Brief: Copy only the lines from the one containing "Instruction: Select the 'Step 1. 꿈의 고객' tab" through the final line of the records below, exactly as written, with no pictures.

Top of Source records

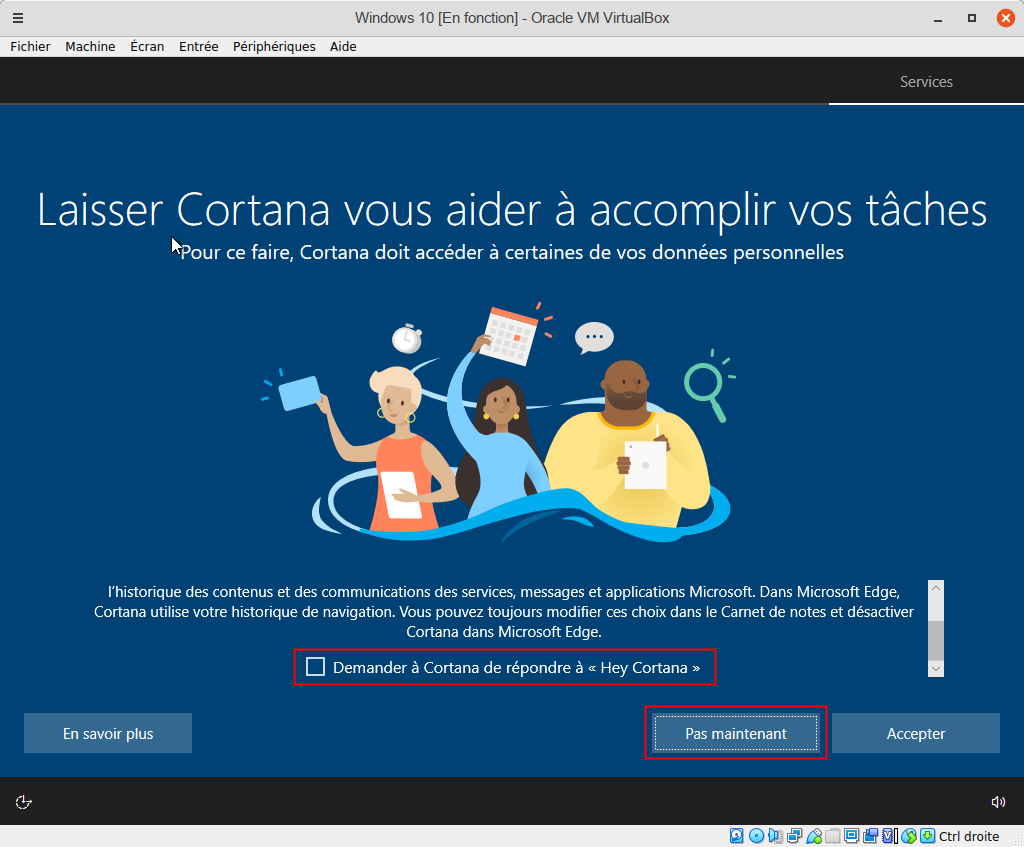
Task: Click the network adapters status icon
Action: click(795, 836)
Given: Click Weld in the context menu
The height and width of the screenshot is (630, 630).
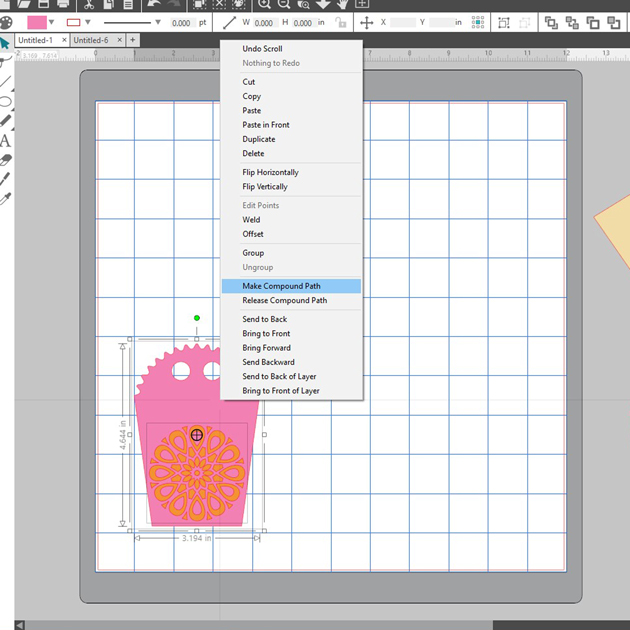Looking at the screenshot, I should tap(251, 220).
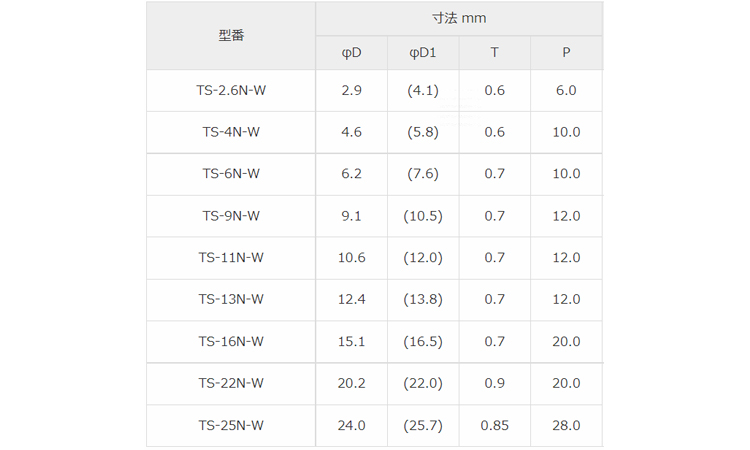Screen dimensions: 750x450
Task: Select the TS-16N-W model name
Action: click(231, 341)
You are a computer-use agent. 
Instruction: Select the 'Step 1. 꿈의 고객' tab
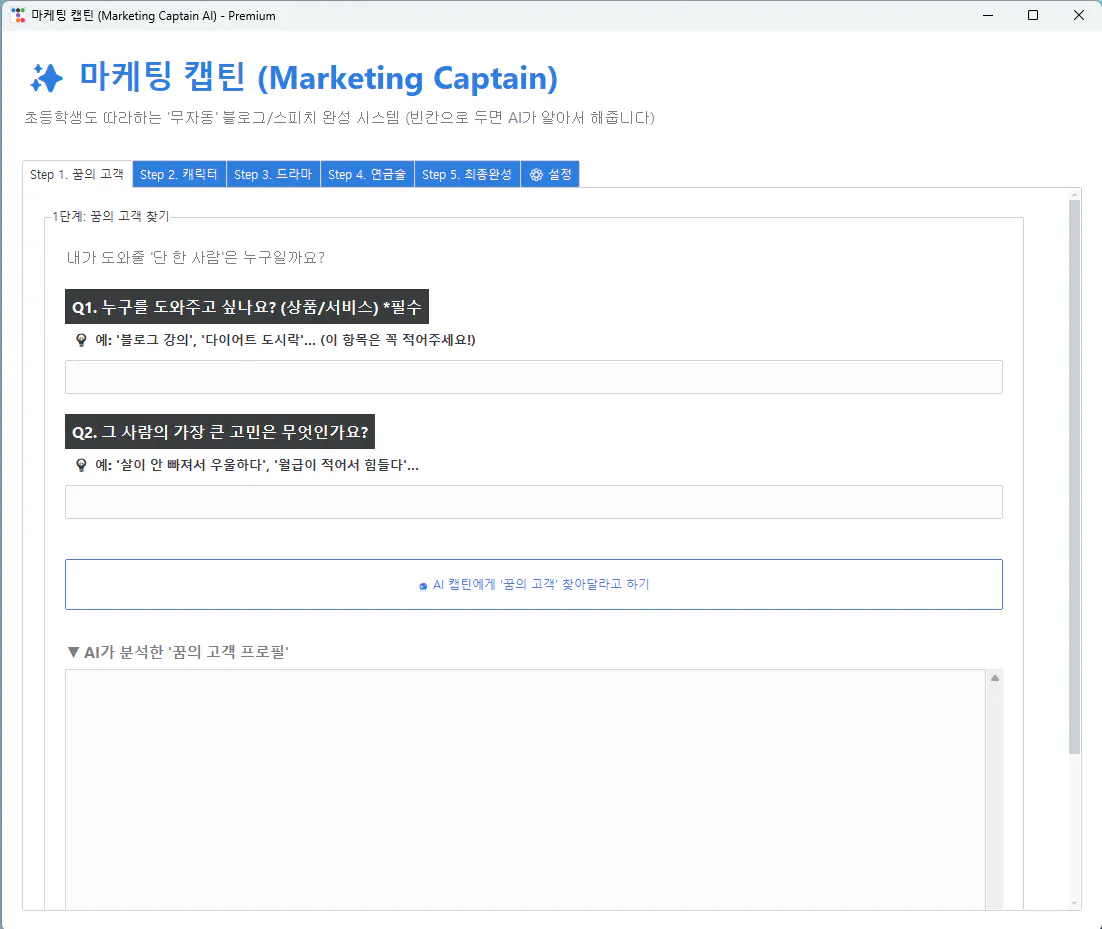click(x=77, y=173)
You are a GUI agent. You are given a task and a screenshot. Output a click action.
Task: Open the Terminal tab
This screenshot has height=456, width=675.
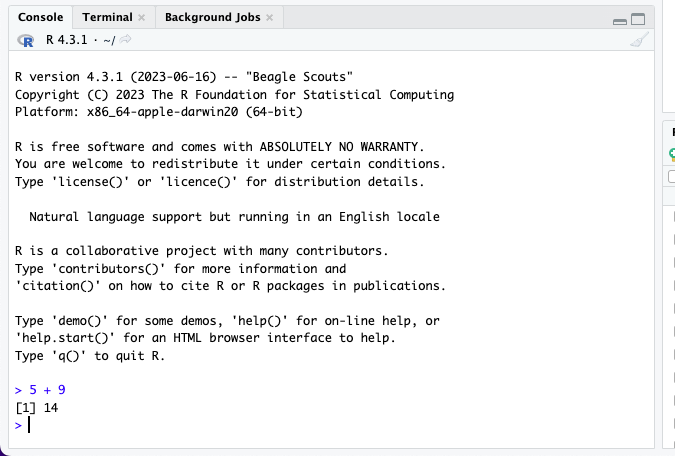(107, 17)
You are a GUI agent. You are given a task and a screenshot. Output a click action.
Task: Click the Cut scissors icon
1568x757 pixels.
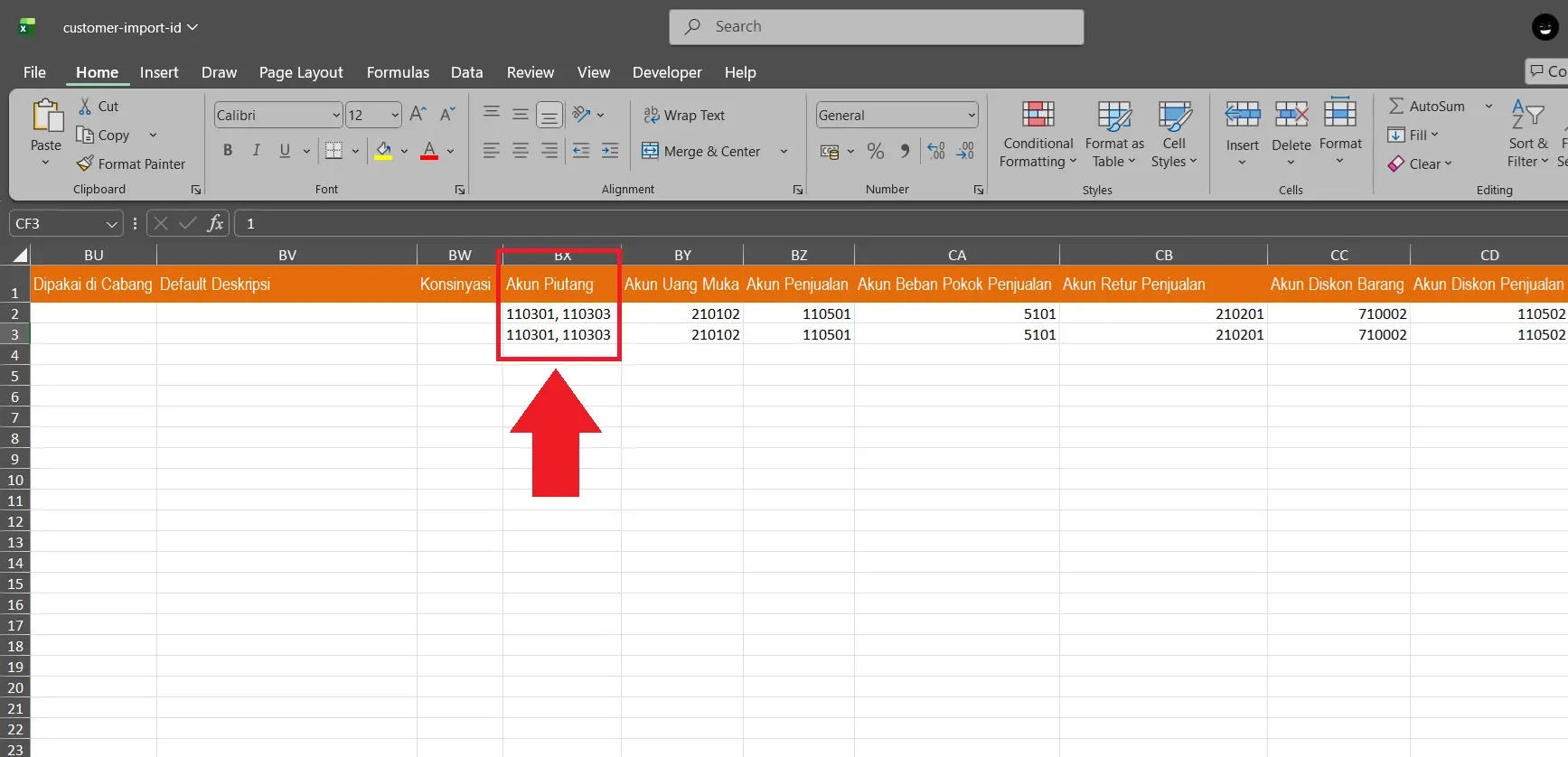85,107
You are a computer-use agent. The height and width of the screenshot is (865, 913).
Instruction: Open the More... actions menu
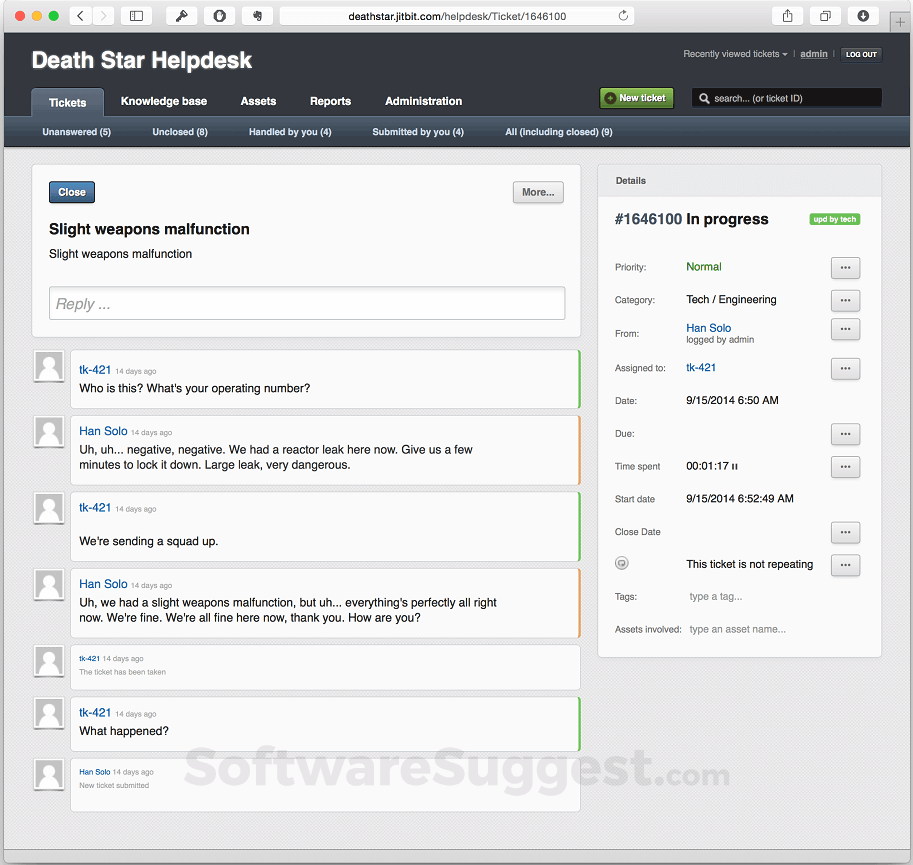[538, 192]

Bottom of Source records

Output of the task:
Instruction: Select the 'Step 1. 꿈의 고객' tab
click(x=77, y=173)
You are a GUI agent. You are given a task and a screenshot. Output a click action.
Task: Open the Terminal tab
This screenshot has height=456, width=675.
(107, 17)
You are a GUI agent. You are given a task and a screenshot. Output a click action.
Task: Click the Cut scissors icon
1568x757 pixels.
85,107
You are a computer-use agent. The height and width of the screenshot is (865, 913).
Instruction: Open the More... actions menu
[538, 192]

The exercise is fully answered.